Звонок в дверь. Шуша открывает. На пороге стоит Маяковский.
– Ты звал меня – чаи гони! – громко говорит Маяковский. – Гони мне, Шульц, варенье!
– Да, да, звал, – говорит Даниил. – Спасибо, что заглянули. Я тут переводил вашу поэму “Хорошо!” на немецкий и столкнулся с проблемой. Вы пишете: “Мы только мошки, мы ждем кормежки, закройте, время, вашу пасть, мы обыватели, нас обувайте вы, и мы умрем за вашу власть”. Но обыватели совсем не те люди, которые готовы умирать за что бы то ни было…

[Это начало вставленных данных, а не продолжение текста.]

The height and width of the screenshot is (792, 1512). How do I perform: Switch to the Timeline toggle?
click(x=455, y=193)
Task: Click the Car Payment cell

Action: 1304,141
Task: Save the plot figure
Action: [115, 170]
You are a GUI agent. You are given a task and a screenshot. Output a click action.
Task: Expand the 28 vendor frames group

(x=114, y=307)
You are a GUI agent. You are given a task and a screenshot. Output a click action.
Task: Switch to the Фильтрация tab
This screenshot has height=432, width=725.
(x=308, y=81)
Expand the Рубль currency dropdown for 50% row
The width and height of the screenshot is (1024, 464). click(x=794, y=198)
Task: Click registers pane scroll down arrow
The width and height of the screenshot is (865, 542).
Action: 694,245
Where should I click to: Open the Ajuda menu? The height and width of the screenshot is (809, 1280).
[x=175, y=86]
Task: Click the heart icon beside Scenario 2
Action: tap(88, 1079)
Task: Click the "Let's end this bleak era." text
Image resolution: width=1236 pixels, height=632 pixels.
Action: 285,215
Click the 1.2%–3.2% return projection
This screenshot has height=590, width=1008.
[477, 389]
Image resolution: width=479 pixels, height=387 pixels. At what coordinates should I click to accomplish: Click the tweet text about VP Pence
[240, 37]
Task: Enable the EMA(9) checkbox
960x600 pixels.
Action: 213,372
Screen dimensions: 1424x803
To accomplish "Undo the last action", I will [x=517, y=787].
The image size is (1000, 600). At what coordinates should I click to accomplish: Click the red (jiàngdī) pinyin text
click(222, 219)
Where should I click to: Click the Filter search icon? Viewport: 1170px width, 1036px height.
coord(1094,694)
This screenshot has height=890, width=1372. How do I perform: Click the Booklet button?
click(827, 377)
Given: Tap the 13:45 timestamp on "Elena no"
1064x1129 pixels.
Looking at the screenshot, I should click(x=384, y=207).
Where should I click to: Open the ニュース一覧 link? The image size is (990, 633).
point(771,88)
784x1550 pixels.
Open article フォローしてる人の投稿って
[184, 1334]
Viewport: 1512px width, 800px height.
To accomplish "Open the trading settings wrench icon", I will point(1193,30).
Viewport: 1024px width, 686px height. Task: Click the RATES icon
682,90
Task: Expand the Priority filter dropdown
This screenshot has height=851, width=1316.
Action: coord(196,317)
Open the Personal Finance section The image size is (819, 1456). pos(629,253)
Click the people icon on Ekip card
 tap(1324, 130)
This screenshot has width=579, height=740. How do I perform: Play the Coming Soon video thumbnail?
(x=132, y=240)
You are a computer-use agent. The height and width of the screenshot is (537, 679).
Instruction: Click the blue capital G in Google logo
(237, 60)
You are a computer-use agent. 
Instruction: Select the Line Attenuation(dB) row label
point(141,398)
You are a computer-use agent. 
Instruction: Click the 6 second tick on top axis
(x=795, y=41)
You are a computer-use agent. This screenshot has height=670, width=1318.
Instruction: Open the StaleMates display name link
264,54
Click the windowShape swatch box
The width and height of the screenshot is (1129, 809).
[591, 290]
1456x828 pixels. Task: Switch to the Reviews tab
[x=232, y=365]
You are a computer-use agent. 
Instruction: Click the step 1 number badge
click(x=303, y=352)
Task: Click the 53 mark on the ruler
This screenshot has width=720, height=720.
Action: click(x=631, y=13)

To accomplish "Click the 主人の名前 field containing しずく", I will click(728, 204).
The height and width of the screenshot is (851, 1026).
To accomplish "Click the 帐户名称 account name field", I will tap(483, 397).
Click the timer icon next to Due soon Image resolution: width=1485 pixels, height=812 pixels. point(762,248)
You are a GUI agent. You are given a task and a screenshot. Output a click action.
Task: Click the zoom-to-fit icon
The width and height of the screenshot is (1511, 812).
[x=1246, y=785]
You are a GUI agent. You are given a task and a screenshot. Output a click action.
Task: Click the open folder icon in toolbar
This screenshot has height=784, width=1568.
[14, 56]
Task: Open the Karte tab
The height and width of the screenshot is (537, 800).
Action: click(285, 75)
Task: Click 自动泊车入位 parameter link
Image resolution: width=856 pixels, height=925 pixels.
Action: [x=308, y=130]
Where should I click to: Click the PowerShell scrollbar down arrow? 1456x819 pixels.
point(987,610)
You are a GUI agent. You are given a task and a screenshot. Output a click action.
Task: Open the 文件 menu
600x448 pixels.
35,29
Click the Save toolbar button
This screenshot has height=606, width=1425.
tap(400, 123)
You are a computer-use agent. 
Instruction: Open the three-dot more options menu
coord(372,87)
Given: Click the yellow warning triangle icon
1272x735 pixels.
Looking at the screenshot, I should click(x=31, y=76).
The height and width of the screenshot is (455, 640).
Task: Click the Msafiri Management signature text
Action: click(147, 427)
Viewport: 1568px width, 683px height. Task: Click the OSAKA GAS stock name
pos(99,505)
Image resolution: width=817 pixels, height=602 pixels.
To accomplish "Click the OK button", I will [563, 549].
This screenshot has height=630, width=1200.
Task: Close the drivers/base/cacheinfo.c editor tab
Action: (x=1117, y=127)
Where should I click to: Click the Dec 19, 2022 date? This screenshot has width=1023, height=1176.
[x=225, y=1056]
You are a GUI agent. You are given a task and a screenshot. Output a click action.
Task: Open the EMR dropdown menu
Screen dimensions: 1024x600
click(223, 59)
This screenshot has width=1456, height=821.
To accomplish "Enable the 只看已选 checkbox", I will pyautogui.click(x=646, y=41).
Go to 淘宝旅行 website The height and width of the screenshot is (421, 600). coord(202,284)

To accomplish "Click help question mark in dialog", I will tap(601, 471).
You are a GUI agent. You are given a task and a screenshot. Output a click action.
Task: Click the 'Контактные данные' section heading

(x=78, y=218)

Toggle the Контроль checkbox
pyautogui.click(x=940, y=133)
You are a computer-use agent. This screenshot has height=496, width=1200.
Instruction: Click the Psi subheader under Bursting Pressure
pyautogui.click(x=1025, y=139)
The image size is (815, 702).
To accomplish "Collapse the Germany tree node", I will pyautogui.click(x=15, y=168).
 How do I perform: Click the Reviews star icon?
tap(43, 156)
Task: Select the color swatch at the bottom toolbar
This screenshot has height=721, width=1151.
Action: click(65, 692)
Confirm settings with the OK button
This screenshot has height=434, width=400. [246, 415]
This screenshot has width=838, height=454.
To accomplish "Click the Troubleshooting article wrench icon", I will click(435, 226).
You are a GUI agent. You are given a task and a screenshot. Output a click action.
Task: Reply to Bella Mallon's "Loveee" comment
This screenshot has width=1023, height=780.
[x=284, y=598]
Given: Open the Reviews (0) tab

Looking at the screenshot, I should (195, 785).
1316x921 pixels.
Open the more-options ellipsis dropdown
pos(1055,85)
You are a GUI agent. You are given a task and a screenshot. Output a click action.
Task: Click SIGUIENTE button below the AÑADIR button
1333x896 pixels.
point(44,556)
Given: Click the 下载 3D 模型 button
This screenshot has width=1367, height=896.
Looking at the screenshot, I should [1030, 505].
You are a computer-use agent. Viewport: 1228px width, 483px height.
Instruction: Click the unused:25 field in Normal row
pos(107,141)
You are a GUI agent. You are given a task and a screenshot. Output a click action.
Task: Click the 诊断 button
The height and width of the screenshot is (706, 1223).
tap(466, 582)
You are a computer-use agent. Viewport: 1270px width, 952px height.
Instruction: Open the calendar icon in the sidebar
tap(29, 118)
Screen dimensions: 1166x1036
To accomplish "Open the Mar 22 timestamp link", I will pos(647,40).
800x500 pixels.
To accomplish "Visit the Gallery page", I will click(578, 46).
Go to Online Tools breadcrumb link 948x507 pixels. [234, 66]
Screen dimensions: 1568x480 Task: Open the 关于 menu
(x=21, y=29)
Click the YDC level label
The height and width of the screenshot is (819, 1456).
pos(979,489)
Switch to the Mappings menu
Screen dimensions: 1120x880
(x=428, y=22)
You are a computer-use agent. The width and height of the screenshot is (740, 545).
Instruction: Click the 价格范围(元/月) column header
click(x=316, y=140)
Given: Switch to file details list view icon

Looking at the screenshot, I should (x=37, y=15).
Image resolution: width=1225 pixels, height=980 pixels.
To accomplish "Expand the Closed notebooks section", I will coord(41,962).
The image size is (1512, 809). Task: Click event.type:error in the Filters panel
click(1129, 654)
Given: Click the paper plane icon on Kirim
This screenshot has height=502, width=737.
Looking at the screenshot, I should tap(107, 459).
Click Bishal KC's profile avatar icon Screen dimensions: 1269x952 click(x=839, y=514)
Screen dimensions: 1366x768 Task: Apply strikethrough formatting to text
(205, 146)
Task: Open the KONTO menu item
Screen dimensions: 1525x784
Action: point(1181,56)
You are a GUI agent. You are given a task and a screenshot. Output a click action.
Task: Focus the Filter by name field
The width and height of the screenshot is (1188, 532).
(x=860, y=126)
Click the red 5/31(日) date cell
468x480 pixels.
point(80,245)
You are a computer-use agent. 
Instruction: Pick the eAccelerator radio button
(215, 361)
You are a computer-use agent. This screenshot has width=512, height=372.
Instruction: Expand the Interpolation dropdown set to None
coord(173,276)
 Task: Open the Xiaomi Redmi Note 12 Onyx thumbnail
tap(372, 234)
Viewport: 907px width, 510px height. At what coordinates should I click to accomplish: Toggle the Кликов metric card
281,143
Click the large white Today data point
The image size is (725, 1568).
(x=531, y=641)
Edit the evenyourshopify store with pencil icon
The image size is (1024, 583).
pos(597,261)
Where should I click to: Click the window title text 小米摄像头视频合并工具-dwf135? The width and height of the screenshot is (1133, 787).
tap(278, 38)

– Это же мошки, – перебивает Маяковский, – они живут один-два дня. Они все равно умрут.
– Мошки живут несколько недель или даже месяцев.
– Хорошо! – говорит Маяковский. – А как бы вы сказали?
– Я не поэт…
– А как вы можете переводить стихи, если вы не поэт?
– Во-первых, я глубоко убежден, что стихи надо переводить точно, а для этого стоит пожертвовать рифмами…
– Что?! – взвивается Маяковский. – Вы переводите мои стихи без рифм? Что там остается?
– Как что, содержание.
– Не говорите глупостей! Форма стихов и есть их содержание! Почитайте Витю Шкловского. (Задумывается.) А насчет “умрем за вашу власть” вы, может быть, и правы. Где у вас телефон? Надо позвонить Лиличке.
Шульц пододвигает к нему телефон. Маяковский недоверчиво смотрит на циферблат:
– А где же буквы?
– Давайте я наберу, – Шуша набирает номер и передает трубку Маяковскому.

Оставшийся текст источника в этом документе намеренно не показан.